*WHAT THIS TASK INVOLVES*:
Please return all the records exactly, with nothing left out.

+++ SUPPLIED MATERIAL +++

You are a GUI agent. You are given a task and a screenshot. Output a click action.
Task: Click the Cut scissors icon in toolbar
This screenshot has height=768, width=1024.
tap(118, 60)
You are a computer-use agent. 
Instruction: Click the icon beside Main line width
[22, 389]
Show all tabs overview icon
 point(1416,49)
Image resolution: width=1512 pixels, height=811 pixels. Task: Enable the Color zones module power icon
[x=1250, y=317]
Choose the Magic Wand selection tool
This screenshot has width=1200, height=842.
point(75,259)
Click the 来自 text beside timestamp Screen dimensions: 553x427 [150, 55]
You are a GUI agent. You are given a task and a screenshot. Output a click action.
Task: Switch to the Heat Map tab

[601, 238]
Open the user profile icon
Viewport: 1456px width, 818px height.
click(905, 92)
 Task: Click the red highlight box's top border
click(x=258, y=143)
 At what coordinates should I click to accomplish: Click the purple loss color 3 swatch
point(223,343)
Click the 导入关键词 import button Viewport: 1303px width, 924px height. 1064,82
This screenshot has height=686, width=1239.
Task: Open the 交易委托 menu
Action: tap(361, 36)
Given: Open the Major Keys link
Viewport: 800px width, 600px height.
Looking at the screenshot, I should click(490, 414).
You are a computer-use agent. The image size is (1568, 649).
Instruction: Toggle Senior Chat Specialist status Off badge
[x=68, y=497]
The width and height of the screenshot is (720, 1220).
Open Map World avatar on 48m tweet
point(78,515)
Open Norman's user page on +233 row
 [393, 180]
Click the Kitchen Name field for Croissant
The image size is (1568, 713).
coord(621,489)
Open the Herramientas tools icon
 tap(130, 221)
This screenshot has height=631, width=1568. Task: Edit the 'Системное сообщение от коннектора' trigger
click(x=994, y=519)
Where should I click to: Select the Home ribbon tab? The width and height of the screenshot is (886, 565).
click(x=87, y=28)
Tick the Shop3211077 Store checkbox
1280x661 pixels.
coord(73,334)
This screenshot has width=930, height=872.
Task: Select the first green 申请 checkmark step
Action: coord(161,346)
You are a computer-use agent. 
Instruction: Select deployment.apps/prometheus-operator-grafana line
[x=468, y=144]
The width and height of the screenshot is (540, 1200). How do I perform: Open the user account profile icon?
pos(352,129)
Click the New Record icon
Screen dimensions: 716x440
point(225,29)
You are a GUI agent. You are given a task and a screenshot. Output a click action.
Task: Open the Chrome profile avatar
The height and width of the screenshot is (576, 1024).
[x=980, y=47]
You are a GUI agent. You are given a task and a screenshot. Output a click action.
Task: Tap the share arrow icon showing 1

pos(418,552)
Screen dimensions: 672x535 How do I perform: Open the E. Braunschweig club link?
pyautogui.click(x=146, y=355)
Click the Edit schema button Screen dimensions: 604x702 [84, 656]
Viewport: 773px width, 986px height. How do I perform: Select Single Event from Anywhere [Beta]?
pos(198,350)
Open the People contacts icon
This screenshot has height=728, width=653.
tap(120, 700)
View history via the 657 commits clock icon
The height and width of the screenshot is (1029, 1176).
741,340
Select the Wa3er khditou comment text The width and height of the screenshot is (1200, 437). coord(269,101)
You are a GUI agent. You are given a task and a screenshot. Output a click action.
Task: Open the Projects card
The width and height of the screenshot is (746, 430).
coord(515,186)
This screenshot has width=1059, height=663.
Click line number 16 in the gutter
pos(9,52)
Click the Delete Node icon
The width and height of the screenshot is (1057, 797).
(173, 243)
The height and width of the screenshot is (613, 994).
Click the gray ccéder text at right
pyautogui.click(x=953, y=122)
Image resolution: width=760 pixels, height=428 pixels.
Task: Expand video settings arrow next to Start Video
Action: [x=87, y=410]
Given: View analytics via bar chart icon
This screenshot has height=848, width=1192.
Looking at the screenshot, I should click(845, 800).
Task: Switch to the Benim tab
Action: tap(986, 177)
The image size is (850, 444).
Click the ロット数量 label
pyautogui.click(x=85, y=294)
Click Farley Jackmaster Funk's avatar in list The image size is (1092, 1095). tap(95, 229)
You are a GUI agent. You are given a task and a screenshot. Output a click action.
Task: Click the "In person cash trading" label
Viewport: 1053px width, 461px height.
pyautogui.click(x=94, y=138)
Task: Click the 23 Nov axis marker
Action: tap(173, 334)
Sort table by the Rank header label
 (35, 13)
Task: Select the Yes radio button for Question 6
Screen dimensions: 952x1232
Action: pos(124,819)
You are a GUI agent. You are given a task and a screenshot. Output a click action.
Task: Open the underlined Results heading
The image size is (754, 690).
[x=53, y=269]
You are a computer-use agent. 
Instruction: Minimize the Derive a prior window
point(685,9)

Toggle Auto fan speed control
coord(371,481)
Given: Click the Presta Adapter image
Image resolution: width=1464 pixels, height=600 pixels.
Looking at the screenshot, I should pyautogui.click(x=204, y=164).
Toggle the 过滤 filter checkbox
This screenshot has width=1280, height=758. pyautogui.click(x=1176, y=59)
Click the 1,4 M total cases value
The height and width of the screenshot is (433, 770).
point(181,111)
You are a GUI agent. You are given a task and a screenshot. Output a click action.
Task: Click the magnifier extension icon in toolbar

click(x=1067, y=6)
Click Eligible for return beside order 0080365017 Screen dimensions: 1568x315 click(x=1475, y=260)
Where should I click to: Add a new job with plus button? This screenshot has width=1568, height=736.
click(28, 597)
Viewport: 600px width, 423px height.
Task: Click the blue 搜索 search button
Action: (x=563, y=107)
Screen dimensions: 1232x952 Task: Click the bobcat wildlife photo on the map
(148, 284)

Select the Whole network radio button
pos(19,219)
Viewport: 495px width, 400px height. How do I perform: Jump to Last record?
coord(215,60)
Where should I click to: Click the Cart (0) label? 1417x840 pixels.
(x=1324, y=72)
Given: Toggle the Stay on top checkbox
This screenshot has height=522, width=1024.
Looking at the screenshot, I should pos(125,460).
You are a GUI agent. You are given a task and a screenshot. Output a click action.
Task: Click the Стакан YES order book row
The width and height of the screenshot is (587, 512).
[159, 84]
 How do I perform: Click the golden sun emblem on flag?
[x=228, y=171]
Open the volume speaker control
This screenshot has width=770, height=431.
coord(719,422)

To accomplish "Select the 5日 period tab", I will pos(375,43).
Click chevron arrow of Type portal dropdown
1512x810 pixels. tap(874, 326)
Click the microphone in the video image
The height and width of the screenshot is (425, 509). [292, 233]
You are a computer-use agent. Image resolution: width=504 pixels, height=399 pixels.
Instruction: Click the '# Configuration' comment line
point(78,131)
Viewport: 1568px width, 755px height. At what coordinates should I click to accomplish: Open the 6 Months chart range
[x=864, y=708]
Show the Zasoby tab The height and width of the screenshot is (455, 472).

+++

*SOLUTION FOR THIS TASK*:
You are a GUI agent. You are given a task and a screenshot. Output a click action.
Task: Click the Cut scissors icon in toolbar
This screenshot has height=768, width=1024.
tap(118, 60)
You are a computer-use agent. 
Instruction: Click the icon beside Main line width
[22, 389]
Show all tabs overview icon
 point(1416,49)
Image resolution: width=1512 pixels, height=811 pixels. Task: Enable the Color zones module power icon
[x=1250, y=317]
Choose the Magic Wand selection tool
This screenshot has width=1200, height=842.
point(75,259)
Click the 来自 text beside timestamp Screen dimensions: 553x427 [150, 55]
You are a GUI agent. You are given a task and a screenshot. Output a click action.
Task: Switch to the Heat Map tab

[601, 238]
Open the user profile icon
Viewport: 1456px width, 818px height.
click(905, 92)
 Task: Click the red highlight box's top border
click(x=258, y=143)
 At what coordinates should I click to accomplish: Click the purple loss color 3 swatch
point(223,343)
Click the 导入关键词 import button Viewport: 1303px width, 924px height. 1064,82
This screenshot has height=686, width=1239.
Task: Open the 交易委托 menu
Action: tap(361, 36)
Given: Open the Major Keys link
Viewport: 800px width, 600px height.
Looking at the screenshot, I should click(490, 414).
You are a computer-use agent. The image size is (1568, 649).
Instruction: Toggle Senior Chat Specialist status Off badge
[x=68, y=497]
The width and height of the screenshot is (720, 1220).
Open Map World avatar on 48m tweet
point(78,515)
Open Norman's user page on +233 row
 [393, 180]
Click the Kitchen Name field for Croissant
The image size is (1568, 713).
coord(621,489)
Open the Herramientas tools icon
 tap(130, 221)
This screenshot has height=631, width=1568. Task: Edit the 'Системное сообщение от коннектора' trigger
click(x=994, y=519)
Where should I click to: Select the Home ribbon tab? The width and height of the screenshot is (886, 565).
click(x=87, y=28)
Tick the Shop3211077 Store checkbox
1280x661 pixels.
coord(73,334)
This screenshot has width=930, height=872.
Task: Select the first green 申请 checkmark step
Action: coord(161,346)
You are a computer-use agent. 
Instruction: Select deployment.apps/prometheus-operator-grafana line
[x=468, y=144]
The width and height of the screenshot is (540, 1200). How do I perform: Open the user account profile icon?
pos(352,129)
Click the New Record icon
Screen dimensions: 716x440
point(225,29)
You are a GUI agent. You are given a task and a screenshot. Output a click action.
Task: Open the Chrome profile avatar
The height and width of the screenshot is (576, 1024).
[x=980, y=47]
You are a GUI agent. You are given a task and a screenshot. Output a click action.
Task: Tap the share arrow icon showing 1

pos(418,552)
Screen dimensions: 672x535 How do I perform: Open the E. Braunschweig club link?
pyautogui.click(x=146, y=355)
Click the Edit schema button Screen dimensions: 604x702 [84, 656]
Viewport: 773px width, 986px height. How do I perform: Select Single Event from Anywhere [Beta]?
pos(198,350)
Open the People contacts icon
This screenshot has height=728, width=653.
tap(120, 700)
View history via the 657 commits clock icon
The height and width of the screenshot is (1029, 1176).
741,340
Select the Wa3er khditou comment text The width and height of the screenshot is (1200, 437). coord(269,101)
You are a GUI agent. You are given a task and a screenshot. Output a click action.
Task: Open the Projects card
The width and height of the screenshot is (746, 430).
coord(515,186)
This screenshot has width=1059, height=663.
Click line number 16 in the gutter
pos(9,52)
Click the Delete Node icon
The width and height of the screenshot is (1057, 797).
(173, 243)
The height and width of the screenshot is (613, 994).
Click the gray ccéder text at right
pyautogui.click(x=953, y=122)
Image resolution: width=760 pixels, height=428 pixels.
Task: Expand video settings arrow next to Start Video
Action: [x=87, y=410]
Given: View analytics via bar chart icon
This screenshot has height=848, width=1192.
Looking at the screenshot, I should click(845, 800).
Task: Switch to the Benim tab
Action: tap(986, 177)
The image size is (850, 444).
Click the ロット数量 label
pyautogui.click(x=85, y=294)
Click Farley Jackmaster Funk's avatar in list The image size is (1092, 1095). tap(95, 229)
You are a GUI agent. You are given a task and a screenshot. Output a click action.
Task: Click the "In person cash trading" label
Viewport: 1053px width, 461px height.
pyautogui.click(x=94, y=138)
Task: Click the 23 Nov axis marker
Action: tap(173, 334)
Sort table by the Rank header label
 (35, 13)
Task: Select the Yes radio button for Question 6
Screen dimensions: 952x1232
Action: pos(124,819)
You are a GUI agent. You are given a task and a screenshot. Output a click action.
Task: Open the underlined Results heading
The image size is (754, 690).
[x=53, y=269]
You are a computer-use agent. 
Instruction: Minimize the Derive a prior window
point(685,9)

Toggle Auto fan speed control
coord(371,481)
Given: Click the Presta Adapter image
Image resolution: width=1464 pixels, height=600 pixels.
Looking at the screenshot, I should pyautogui.click(x=204, y=164).
Toggle the 过滤 filter checkbox
This screenshot has width=1280, height=758. pyautogui.click(x=1176, y=59)
Click the 1,4 M total cases value
The height and width of the screenshot is (433, 770).
point(181,111)
You are a GUI agent. You are given a task and a screenshot. Output a click action.
Task: Click the magnifier extension icon in toolbar

click(x=1067, y=6)
Click Eligible for return beside order 0080365017 Screen dimensions: 1568x315 click(x=1475, y=260)
Where should I click to: Add a new job with plus button? This screenshot has width=1568, height=736.
click(28, 597)
Viewport: 600px width, 423px height.
Task: Click the blue 搜索 search button
Action: (x=563, y=107)
Screen dimensions: 1232x952 Task: Click the bobcat wildlife photo on the map
(148, 284)

Select the Whole network radio button
pos(19,219)
Viewport: 495px width, 400px height. How do I perform: Jump to Last record?
coord(215,60)
Where should I click to: Click the Cart (0) label? 1417x840 pixels.
(x=1324, y=72)
Given: Toggle the Stay on top checkbox
This screenshot has height=522, width=1024.
Looking at the screenshot, I should pos(125,460).
You are a GUI agent. You are given a task and a screenshot. Output a click action.
Task: Click the Стакан YES order book row
The width and height of the screenshot is (587, 512).
[159, 84]
 How do I perform: Click the golden sun emblem on flag?
[x=228, y=171]
Open the volume speaker control
This screenshot has width=770, height=431.
coord(719,422)

To accomplish "Select the 5日 period tab", I will pos(375,43).
Click chevron arrow of Type portal dropdown
1512x810 pixels. tap(874, 326)
Click the microphone in the video image
The height and width of the screenshot is (425, 509). [292, 233]
You are a computer-use agent. Image resolution: width=504 pixels, height=399 pixels.
Instruction: Click the '# Configuration' comment line
point(78,131)
Viewport: 1568px width, 755px height. At what coordinates should I click to accomplish: Open the 6 Months chart range
[x=864, y=708]
Show the Zasoby tab The height and width of the screenshot is (455, 472).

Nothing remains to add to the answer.